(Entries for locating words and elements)
= = = = = = =
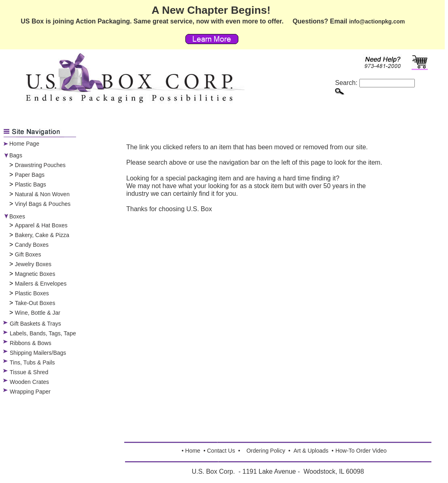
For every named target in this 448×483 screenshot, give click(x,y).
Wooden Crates (29, 382)
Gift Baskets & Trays (35, 324)
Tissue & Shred (29, 372)
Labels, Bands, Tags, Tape (43, 333)
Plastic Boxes (32, 293)
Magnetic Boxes (35, 274)
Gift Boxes (28, 254)
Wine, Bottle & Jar (38, 313)
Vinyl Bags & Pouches (43, 204)
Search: (375, 83)
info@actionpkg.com (377, 21)
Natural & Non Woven (42, 194)
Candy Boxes (32, 245)
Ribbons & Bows (30, 343)
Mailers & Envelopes (41, 284)
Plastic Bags (30, 184)
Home (193, 451)
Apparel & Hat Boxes (41, 225)
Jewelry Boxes (33, 264)
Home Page (24, 144)
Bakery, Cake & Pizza (42, 235)
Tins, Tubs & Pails (32, 362)
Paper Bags (30, 175)
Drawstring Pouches (40, 165)
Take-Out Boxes (35, 303)
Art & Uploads (311, 451)
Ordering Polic (264, 451)
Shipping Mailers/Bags (38, 353)
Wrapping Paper (30, 392)
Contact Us (221, 451)
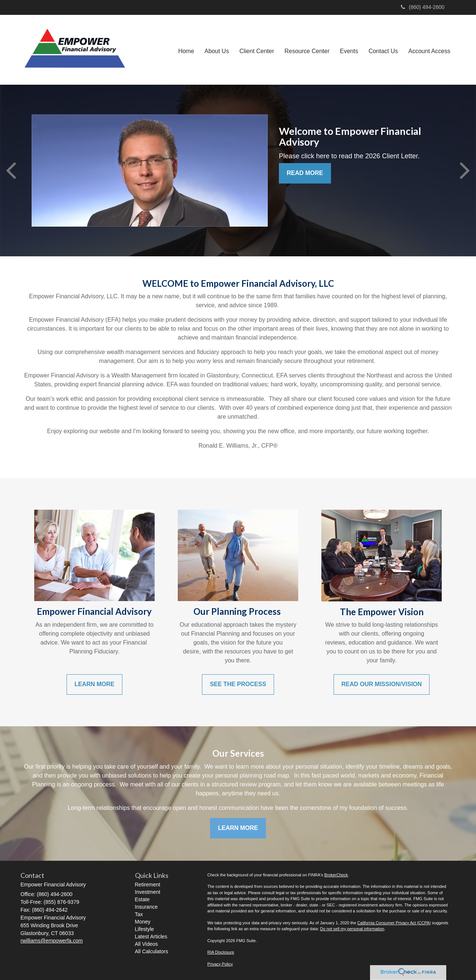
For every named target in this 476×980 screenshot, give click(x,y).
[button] (217, 50)
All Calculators (151, 951)
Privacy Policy (220, 964)
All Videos (146, 944)
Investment (147, 892)
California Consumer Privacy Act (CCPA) (394, 923)
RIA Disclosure (221, 952)
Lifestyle (144, 929)
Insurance (146, 907)
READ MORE (305, 173)
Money (143, 922)
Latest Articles (151, 937)
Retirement (147, 885)
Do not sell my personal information (352, 929)
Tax (139, 914)
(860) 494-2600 (423, 7)
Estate (142, 899)
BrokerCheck (336, 875)
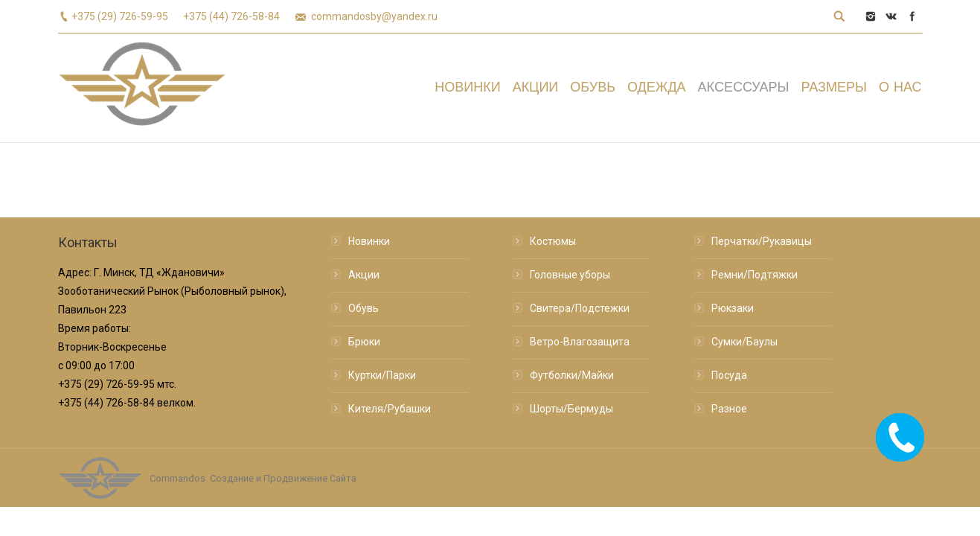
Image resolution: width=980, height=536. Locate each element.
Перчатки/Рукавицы (761, 241)
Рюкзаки (732, 308)
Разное (729, 409)
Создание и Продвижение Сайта (283, 478)
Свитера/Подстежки (580, 308)
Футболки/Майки (571, 375)
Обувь (363, 308)
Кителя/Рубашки (389, 409)
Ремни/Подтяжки (755, 275)
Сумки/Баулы (744, 342)
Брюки (364, 342)
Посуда (729, 375)
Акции (364, 275)
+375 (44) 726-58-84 (231, 16)
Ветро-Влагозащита (580, 342)
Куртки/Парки (382, 375)
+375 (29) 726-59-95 (120, 16)
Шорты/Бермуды (571, 409)
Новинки (369, 241)
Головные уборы (570, 275)
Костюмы (553, 241)
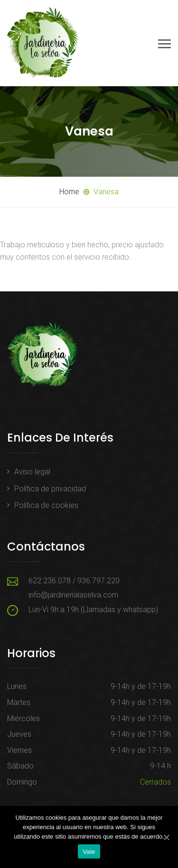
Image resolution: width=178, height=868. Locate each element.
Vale (89, 851)
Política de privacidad (50, 488)
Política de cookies (46, 505)
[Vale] (166, 837)
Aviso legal (32, 471)
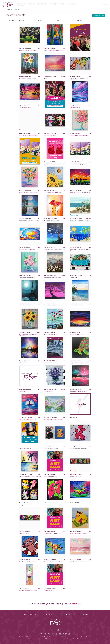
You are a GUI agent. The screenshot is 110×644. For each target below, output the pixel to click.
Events (32, 4)
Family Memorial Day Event (51, 448)
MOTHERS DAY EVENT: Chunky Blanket (28, 136)
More (62, 4)
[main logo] (7, 2)
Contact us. (75, 604)
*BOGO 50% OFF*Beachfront (77, 306)
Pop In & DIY (53, 4)
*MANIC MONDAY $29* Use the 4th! (27, 50)
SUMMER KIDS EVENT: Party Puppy (78, 448)
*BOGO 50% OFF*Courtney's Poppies (53, 221)
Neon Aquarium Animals (76, 505)
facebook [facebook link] (52, 629)
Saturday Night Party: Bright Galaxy (78, 391)
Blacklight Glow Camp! (75, 476)
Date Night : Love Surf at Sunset (27, 249)
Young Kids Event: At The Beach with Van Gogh (80, 250)
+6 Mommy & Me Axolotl (50, 136)
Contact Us (64, 634)
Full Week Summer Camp (51, 476)
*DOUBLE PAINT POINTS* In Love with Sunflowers (28, 335)
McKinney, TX (21, 6)
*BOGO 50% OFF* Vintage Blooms (27, 79)
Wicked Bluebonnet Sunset (76, 334)
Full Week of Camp (49, 590)
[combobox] (27, 20)
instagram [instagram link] (58, 629)
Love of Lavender (49, 391)
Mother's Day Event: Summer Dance (53, 192)
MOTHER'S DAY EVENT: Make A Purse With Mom (55, 164)
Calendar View (99, 15)
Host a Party (42, 4)
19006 (46, 79)
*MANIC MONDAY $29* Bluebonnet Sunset (80, 192)
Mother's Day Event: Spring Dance (78, 164)
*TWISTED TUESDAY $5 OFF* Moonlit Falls (29, 221)
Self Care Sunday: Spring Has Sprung (53, 420)
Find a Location (30, 614)
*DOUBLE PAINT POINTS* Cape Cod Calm (80, 221)
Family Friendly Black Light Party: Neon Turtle (79, 364)
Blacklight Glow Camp (24, 533)
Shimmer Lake (22, 363)
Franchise (72, 4)
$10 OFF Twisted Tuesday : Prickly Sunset (54, 50)
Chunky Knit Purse (23, 391)
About (68, 614)
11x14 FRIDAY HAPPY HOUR (51, 334)
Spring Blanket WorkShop (51, 363)
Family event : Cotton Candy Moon (27, 420)
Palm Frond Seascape (24, 107)
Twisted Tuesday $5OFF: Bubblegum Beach (30, 476)
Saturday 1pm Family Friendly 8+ (27, 278)
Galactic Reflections (75, 107)
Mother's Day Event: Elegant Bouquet (28, 192)
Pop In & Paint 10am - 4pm (25, 448)
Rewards (104, 4)
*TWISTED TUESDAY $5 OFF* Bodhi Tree (54, 306)
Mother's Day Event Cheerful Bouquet (79, 136)
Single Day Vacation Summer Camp (78, 533)
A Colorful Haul (73, 278)
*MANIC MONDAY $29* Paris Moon (27, 306)
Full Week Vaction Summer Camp (53, 533)
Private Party (52, 614)
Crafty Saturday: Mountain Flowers (53, 278)
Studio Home (22, 4)
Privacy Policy (47, 634)
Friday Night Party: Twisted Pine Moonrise (55, 249)
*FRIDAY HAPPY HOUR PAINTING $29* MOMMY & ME (79, 79)
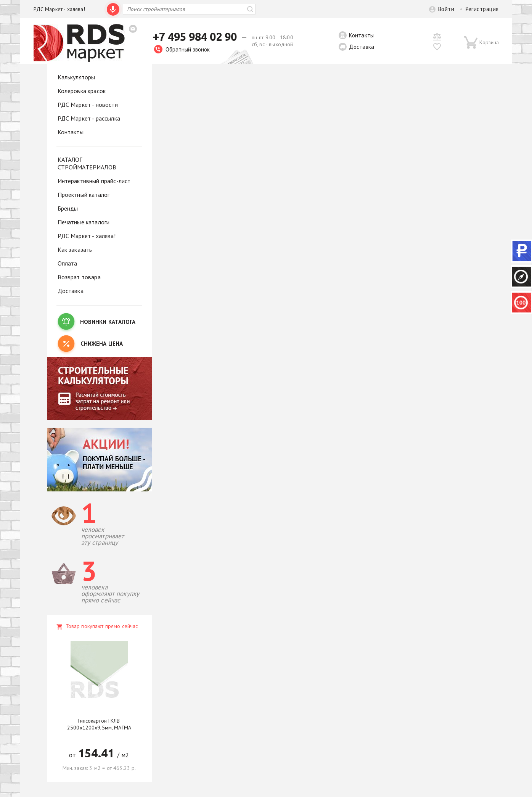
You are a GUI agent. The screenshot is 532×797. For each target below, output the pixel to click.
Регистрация (482, 9)
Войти (446, 9)
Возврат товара (79, 277)
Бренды (68, 208)
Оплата (68, 263)
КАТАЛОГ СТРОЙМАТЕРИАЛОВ (87, 163)
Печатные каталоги (84, 222)
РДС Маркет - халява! (59, 9)
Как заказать (75, 250)
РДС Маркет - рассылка (89, 118)
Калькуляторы (76, 77)
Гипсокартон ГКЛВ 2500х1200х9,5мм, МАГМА (99, 724)
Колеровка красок (82, 91)
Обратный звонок (182, 49)
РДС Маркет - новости (88, 105)
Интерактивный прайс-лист (94, 181)
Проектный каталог (84, 195)
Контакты (361, 35)
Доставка (362, 47)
= = = = = = =
▸ Do this: Copy every one of the records above line for line, without any changes, and leave out the pictures.

▸ Completed task:
For every named target in this 448×483 screenshot, give click(x,y).
Wooden Crates (29, 382)
Gift Baskets & Trays (35, 324)
Tissue & Shred (29, 372)
Labels, Bands, Tags, Tape (43, 333)
Plastic Boxes (32, 293)
Magnetic Boxes (35, 274)
Gift Boxes (28, 254)
Wine, Bottle & Jar (38, 313)
Vinyl Bags & Pouches (43, 204)
Search: (375, 83)
info@actionpkg.com (377, 21)
Natural & Non Woven (42, 194)
Candy Boxes (32, 245)
Ribbons & Bows (30, 343)
Mailers & Envelopes (41, 284)
Plastic Bags (30, 184)
Home (193, 451)
Apparel & Hat Boxes (41, 225)
Jewelry Boxes (33, 264)
Home Page (24, 144)
Bakery, Cake & Pizza (42, 235)
Tins, Tubs & Pails (32, 362)
Paper Bags (30, 175)
Drawstring Pouches (40, 165)
Take-Out Boxes (35, 303)
Art & Uploads (311, 451)
Ordering Polic (264, 451)
Shipping Mailers/Bags (38, 353)
Wrapping Paper (30, 392)
Contact Us (221, 451)
For every named target in this 476×980 screenshot, give click(x,y).
[button] (217, 50)
All Calculators (151, 951)
Privacy Policy (220, 964)
All Videos (146, 944)
Investment (147, 892)
California Consumer Privacy Act (CCPA) (394, 923)
RIA Disclosure (221, 952)
Lifestyle (144, 929)
Insurance (146, 907)
READ MORE (305, 173)
Money (143, 922)
Latest Articles (151, 937)
Retirement (147, 885)
Do not sell my personal information (352, 929)
Tax (139, 914)
(860) 494-2600 (423, 7)
Estate (142, 899)
BrokerCheck (336, 875)
Image resolution: width=980, height=536. Locate each element.
Перчатки/Рукавицы (761, 241)
Рюкзаки (732, 308)
Разное (729, 409)
Создание и Продвижение Сайта (283, 478)
Свитера/Подстежки (580, 308)
Футболки/Майки (571, 375)
Обувь (363, 308)
Кителя/Рубашки (389, 409)
Ремни/Подтяжки (755, 275)
Сумки/Баулы (744, 342)
Брюки (364, 342)
Посуда (729, 375)
Акции (364, 275)
+375 (44) 726-58-84 (231, 16)
Ветро-Влагозащита (580, 342)
Куртки/Парки (382, 375)
+375 (29) 726-59-95 (120, 16)
Шорты/Бермуды (571, 409)
Новинки (369, 241)
Головные уборы (570, 275)
Костюмы (553, 241)
Image resolution: width=178, height=868. Locate each element.
Vale (89, 851)
Política de privacidad (50, 488)
Política de cookies (46, 505)
[Vale] (166, 837)
Aviso legal (32, 471)
You are a GUI agent. The screenshot is 110×644. For each target below, output the pixel to click.
Events (32, 4)
Family Memorial Day Event (51, 448)
MOTHERS DAY EVENT: Chunky Blanket (28, 136)
More (62, 4)
[main logo] (7, 2)
Contact us. (75, 604)
*BOGO 50% OFF*Beachfront (77, 306)
Pop In & DIY (53, 4)
*MANIC MONDAY $29* Use the 4th! (27, 50)
SUMMER KIDS EVENT: Party Puppy (78, 448)
*BOGO 50% OFF*Courtney's Poppies (53, 221)
Neon Aquarium Animals (76, 505)
facebook [facebook link] (52, 629)
Saturday Night Party: Bright Galaxy (78, 391)
Blacklight Glow Camp! (75, 476)
Date Night : Love Surf at Sunset (27, 249)
Young Kids Event: At The Beach with Van Gogh (80, 250)
+6 Mommy & Me Axolotl (50, 136)
Contact Us (64, 634)
Full Week Summer Camp (51, 476)
*DOUBLE PAINT POINTS* In Love with Sunflowers (28, 335)
McKinney, TX (21, 6)
*BOGO 50% OFF* Vintage Blooms (27, 79)
Wicked Bluebonnet Sunset (76, 334)
Full Week of Camp (49, 590)
[combobox] (27, 20)
instagram [instagram link] (58, 629)
Love of Lavender (49, 391)
Mother's Day Event: Summer Dance (53, 192)
MOTHER'S DAY EVENT: Make A Purse With Mom (55, 164)
Calendar View (99, 15)
Host a Party (42, 4)
19006 (46, 79)
*MANIC MONDAY $29* Bluebonnet Sunset (80, 192)
Mother's Day Event: Spring Dance (78, 164)
*TWISTED TUESDAY $5 OFF* Moonlit Falls (29, 221)
Self Care Sunday: Spring Has Sprung (53, 420)
Find a Location (30, 614)
*DOUBLE PAINT POINTS* Cape Cod Calm (80, 221)
Family Friendly Black Light Party: Neon Turtle (79, 364)
Blacklight Glow Camp (24, 533)
Shimmer Lake (22, 363)
Franchise (72, 4)
$10 OFF Twisted Tuesday : Prickly Sunset (54, 50)
Chunky Knit Purse (23, 391)
About (68, 614)
11x14 FRIDAY HAPPY HOUR (51, 334)
Spring Blanket WorkShop (51, 363)
Family event : Cotton Candy Moon (27, 420)
Palm Frond Seascape (24, 107)
Twisted Tuesday $5OFF: Bubblegum Beach (30, 476)
Saturday 1pm Family Friendly 8+ (27, 278)
Galactic Reflections (75, 107)
Mother's Day Event: Elegant Bouquet (28, 192)
Pop In & Paint 10am - 4pm (25, 448)
Rewards (104, 4)
*TWISTED TUESDAY $5 OFF* Bodhi Tree (54, 306)
Mother's Day Event Cheerful Bouquet (79, 136)
Single Day Vacation Summer Camp (78, 533)
A Colorful Haul (73, 278)
*MANIC MONDAY $29* Paris Moon (27, 306)
Full Week Vaction Summer Camp (53, 533)
Private Party (52, 614)
Crafty Saturday: Mountain Flowers (53, 278)
Studio Home (22, 4)
Privacy Policy (47, 634)
Friday Night Party: Twisted Pine Moonrise (55, 249)
*FRIDAY HAPPY HOUR PAINTING $29* MOMMY & ME (79, 79)
You are a GUI agent. The screenshot is 532×797. For each target below, output the pixel to click.
Регистрация (482, 9)
Войти (446, 9)
Возврат товара (79, 277)
Бренды (68, 208)
Оплата (68, 263)
КАТАЛОГ СТРОЙМАТЕРИАЛОВ (87, 163)
Печатные каталоги (84, 222)
РДС Маркет - халява! (59, 9)
Как заказать (75, 250)
РДС Маркет - рассылка (89, 118)
Калькуляторы (76, 77)
Гипсокартон ГКЛВ 2500х1200х9,5мм, МАГМА (99, 724)
Колеровка красок (82, 91)
Обратный звонок (182, 49)
РДС Маркет - новости (88, 105)
Интерактивный прайс-лист (94, 181)
Проектный каталог (84, 195)
Контакты (361, 35)
Доставка (362, 47)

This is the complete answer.